§ Given information

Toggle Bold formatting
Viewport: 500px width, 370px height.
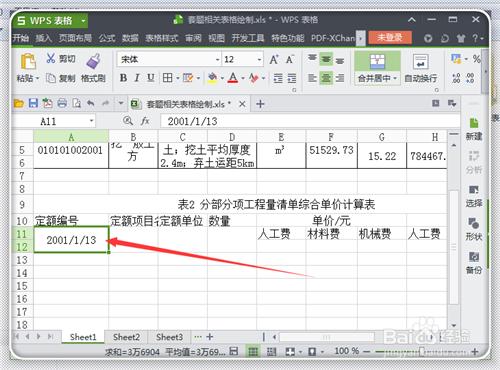click(x=123, y=78)
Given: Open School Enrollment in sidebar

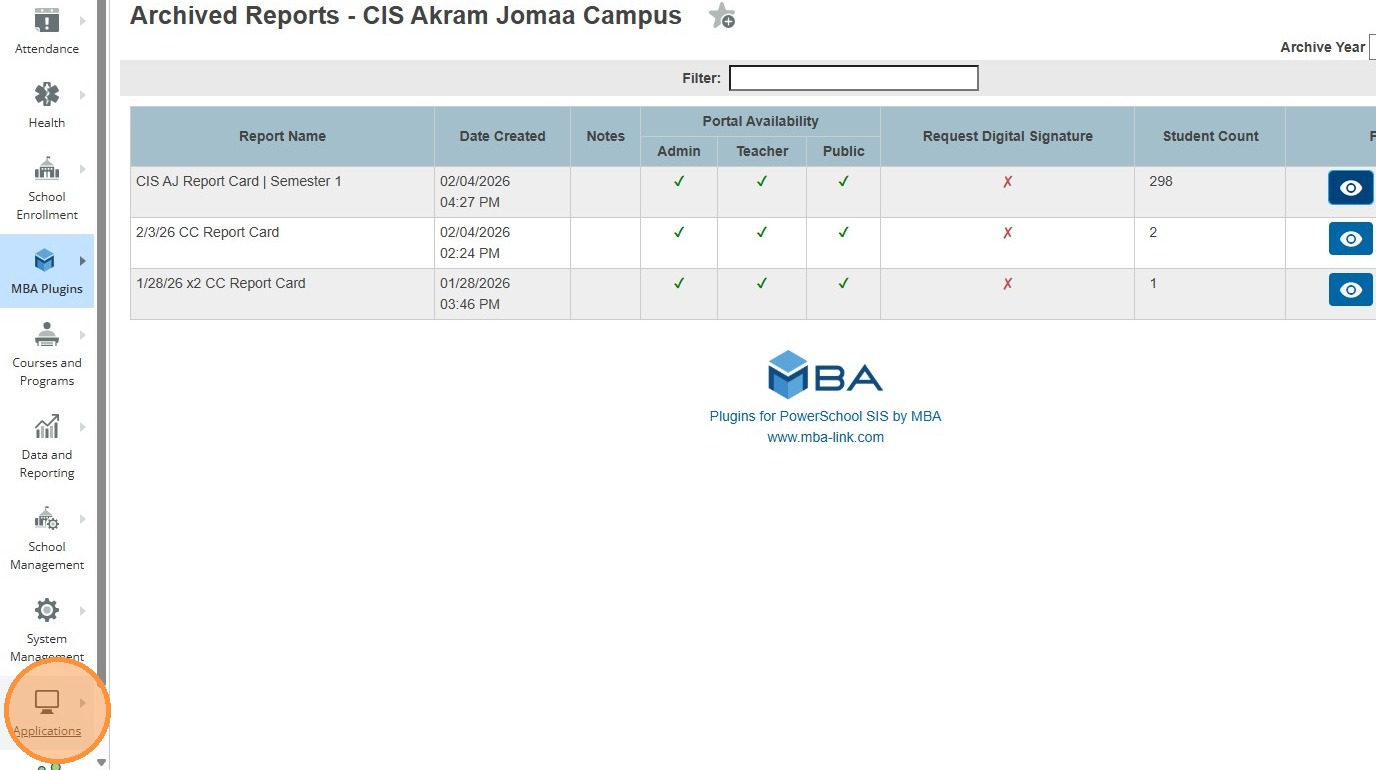Looking at the screenshot, I should point(46,169).
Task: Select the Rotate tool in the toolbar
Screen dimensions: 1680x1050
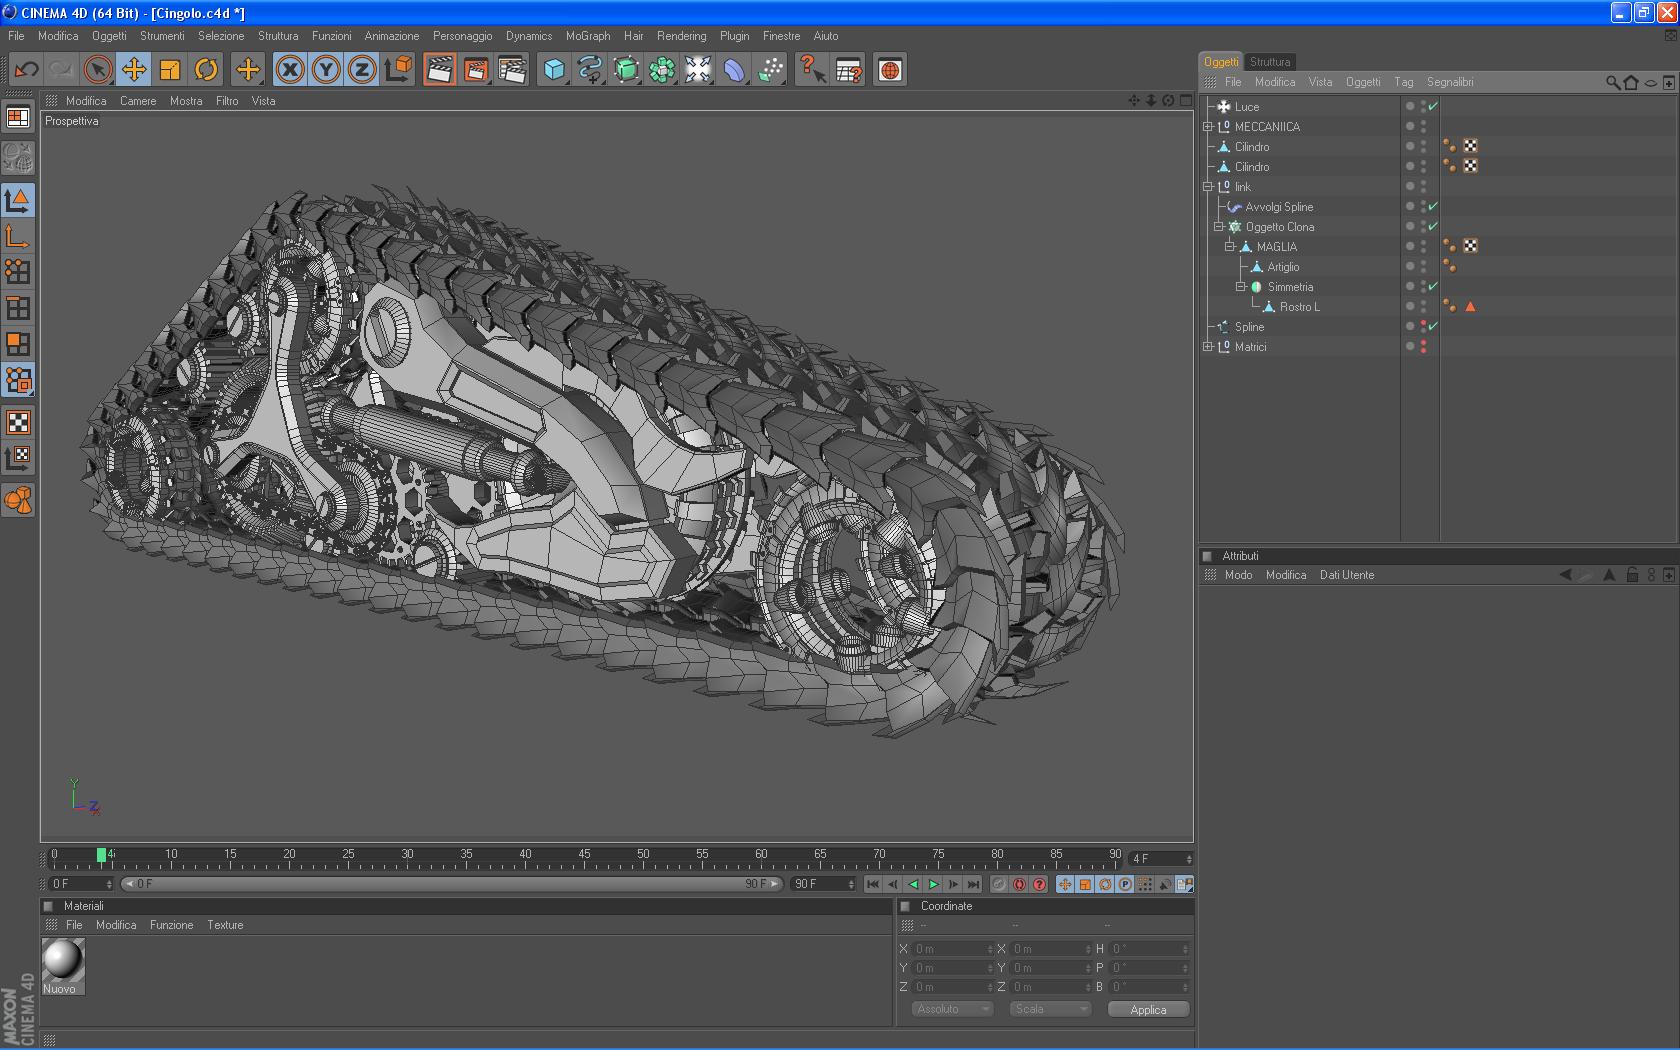Action: click(x=206, y=70)
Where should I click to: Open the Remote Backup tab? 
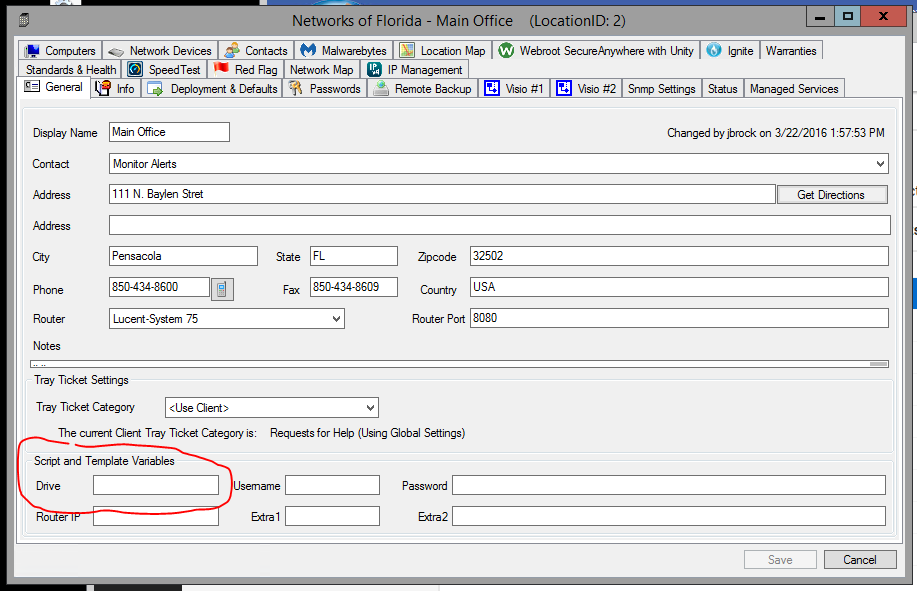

§ Set problem
Copy out the records exactly, from the line that contains "Given: Open School Enrollment in sidebar" through the end of the records, both ends included, and leave the pictures out.

§ Result for this task
Given: Open School Enrollment in sidebar

Looking at the screenshot, I should point(46,169).
Task: Select the Rotate tool in the toolbar
Screen dimensions: 1680x1050
Action: click(x=206, y=70)
Where should I click to: Open the Remote Backup tab? 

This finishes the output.